Some credit NATO, others a more organized rebel force
When Defense Secretary Leon Panetta stated last week that Muammar Qaddafi's days were numbered, many news outlets--ourselves included--reported the news with some skepticism. After all, all sides in the conflict had declared imminent victory before, the Libyan leader was as defiant as ever, and the consensus among analysts was that the ragtag rebels faced steep challenges in seizing a relatively quiet and heavily fortified Tripoli. And then suddenly, on Sunday, the unthinkable happened: rebel fighters poured into the capital with relative ease, swiftly taking control of much of the city (as today's heavy fighting suggests, fully rooting out the regime is proving more difficult). What was behind the sudden shift in the six-month-old uprising, which observers had long dubbed an intractable stalemate? Let's take a look at some of the most intriguing theories:
- Better NATO Surveillance and Coordination With Rebels American and NATO officials tell The New York Times that the alliance's targeting of Qaddafi's military had recently become more precise as the U.S. used Predator drones to monitor Qaddafi's forces near Tripoli.

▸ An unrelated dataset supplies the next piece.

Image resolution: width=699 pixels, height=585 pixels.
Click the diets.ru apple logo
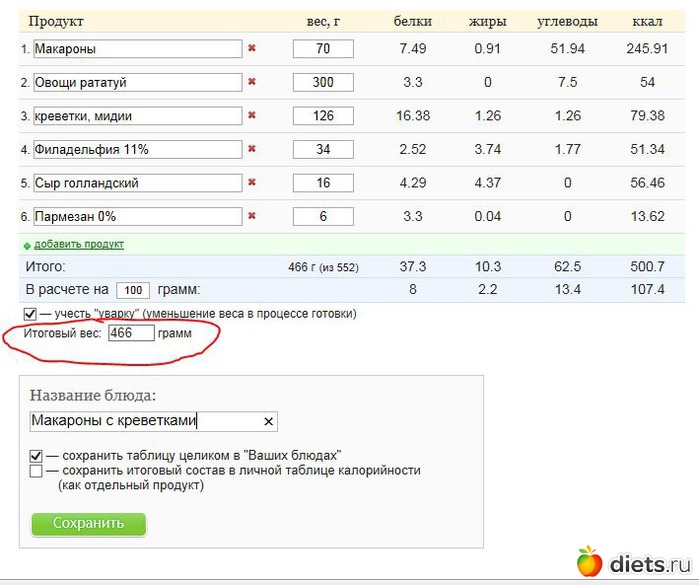[x=589, y=561]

The sources add that Britain and France, among other nations, dispatched special forces on the ground inside Libya to help train and arm the rebels (this despite NATO's mandate to protect civilians rather than take sides in the conflict). As NATO air strikes gradually wore down the Libyan military's infrastructure and command-and-control structure, the officials explain, the enhanced surveillance and coordination proved lethal for the regime. As a case in point, The Times points to the fact that rebel leaders credited NATO with preventing Qaddafi loyalists from recapturing the strategic city of Zawiyah on Sunday.

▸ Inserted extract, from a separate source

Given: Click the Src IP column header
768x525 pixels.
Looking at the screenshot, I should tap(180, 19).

- Frenetic NATO Bombing as Deadline Loomed The AP notes that NATO jets hit at least 40 targets in and around Tripoli in the past two days--the highest number on a single geographic location since the bombing began more than five months ago, according to NATO officials. The AP points out that "alliance's military planners have been racing against a deadline next month, when member states must vote on a second three-month extension of the mission," adding that "NATO officials deny there has been a fundamental shift in tactics in recent days to provide close air support to the advancing rebels."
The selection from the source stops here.